Urinary incontinence is a frequently reported condition among women with pregnancy and delivery as established risk factors. The aims of this study were to evaluate the effect of an antenatal exercise program including pelvic floor muscle training on postpartum urinary incontinence, and to explore factors associated with urinary incontinence three months postpartum.

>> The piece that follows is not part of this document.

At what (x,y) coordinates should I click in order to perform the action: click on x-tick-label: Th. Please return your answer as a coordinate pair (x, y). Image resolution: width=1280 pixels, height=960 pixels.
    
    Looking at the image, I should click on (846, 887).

This is a short-term follow-up and secondary analysis of a randomized controlled trial conducted at two Norwegian University Hospitals including healthy, pregnant women aged >18 years with a singleton live fetus. Women in the exercise group received a 12-week standardized exercise program including pelvic floor muscle training, with once weekly group exercise classes led by a physiotherapist and twice weekly home exercise sessions. The controls received standard antenatal care. Data were obtained from questionnaires answered in pregnancy weeks 18-22, and three months postpartum. Urinary incontinence prevalence in the exercise and control groups was compared, and multivariable logistic regression analyses were applied. Urinary incontinence prevalence three months postpartum was assessed by the Sandvik severity index.
Among the 722 (84%) women who responded three months postpartum, significantly fewer women in the exercise group (29%) reported urinary incontinence compared with the standard antenatal care group (38%, P = .01). Among women who were incontinent at baseline, 44% and 59% (P = .014) were incontinent at three months postpartum in the exercise and control groups, respectively. Urinary incontinence three months postpartum was associated with age (OR 1.1, 95% CI 1.0-1.1), experiencing urinary incontinence in late pregnancy (OR 3.6, 95% CI 2.3-5.9), birthweight =4000 g (OR 1.8, 95% CI 1.2-2.8), and obstetric anal sphincter injuries (OR 2.6, 95% CI 1.1-6.1). Cesarean section significantly reduced the risk of urinary incontinence three months postpartum compared with spontaneous vaginal delivery (OR 0.2, 95% CI 0.1-0.5).
A moderate-intensity exercise program including pelvic floor muscle training reduced prevalence of urinary incontinence 3 months postpartum in women who were incontinent at baseline.